The model above takes all variables into account, and does better than I thought it might, accounting for about 39% of the variation in revenue. The p-value was almost 0, so the model is highly significant. Residuals are also normally distributed.
As one might expect, the more money you put into a movie, the more popular it is, and the higher rated it is, the more money it’s going to make. Also interestingly enough, older movies tended to make more than newer movies do, which makes sense as there were much fewer movies (at least in the data set) being made back in time, meaning the movies that were made may have had less competition. Run-time does not make too much of a difference, but has a slight positive correlation with revenue.
One potential problem with this model is that budget and run-time, vote average and popularity, and release date and popularity may not be truly independent of each-other. After all, wont longer movies cost more to make, and wouldn’t something better rated with less competition be more popular?
Conclusions
I think it would be safe to say that if one wants to make a profitable movie, then it may be helpful to have a larger budget, appeal to the masses (popularity), and get a higher rating (make a good movie?). Oh, also release it as far back in time as possible.
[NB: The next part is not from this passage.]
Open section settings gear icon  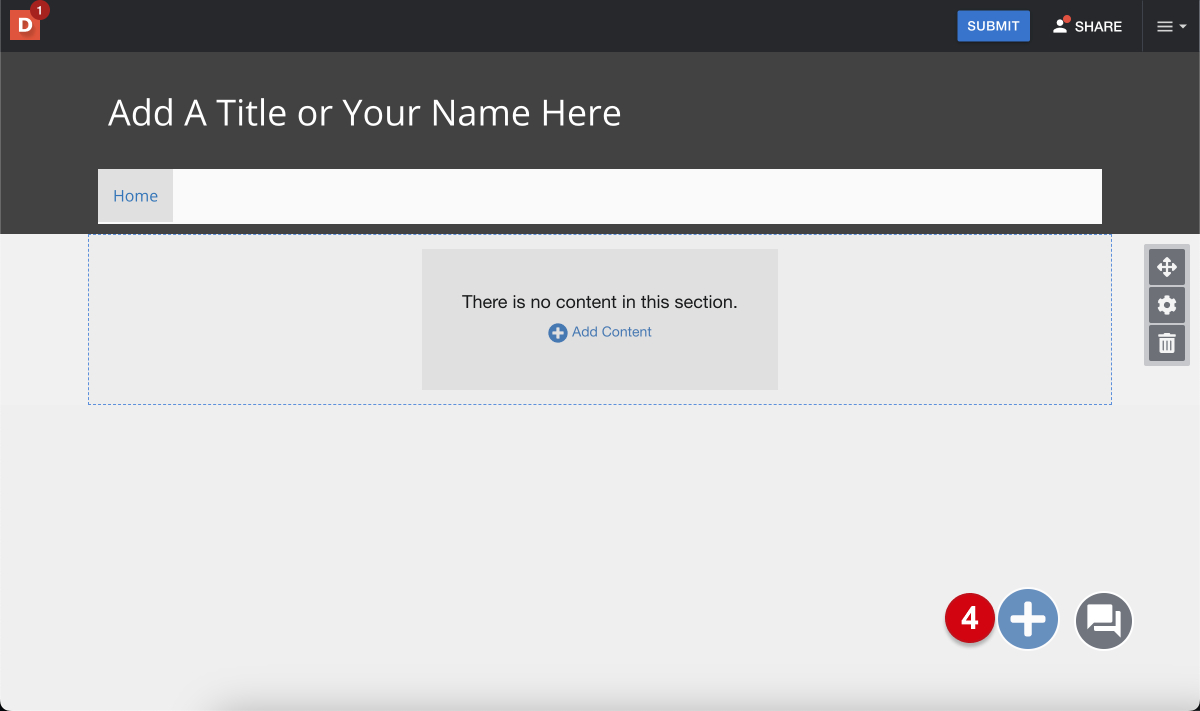pos(1166,305)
The model I’ve made accounts for about 39% of the variation in movie revenue, and is highly significant. While some of the variables may not be entirely independent of each-other, I think this model can provide good indication of what might drive revenue. Though, I would be very interested to see the real models film producers actually use to determine which movies to pursue.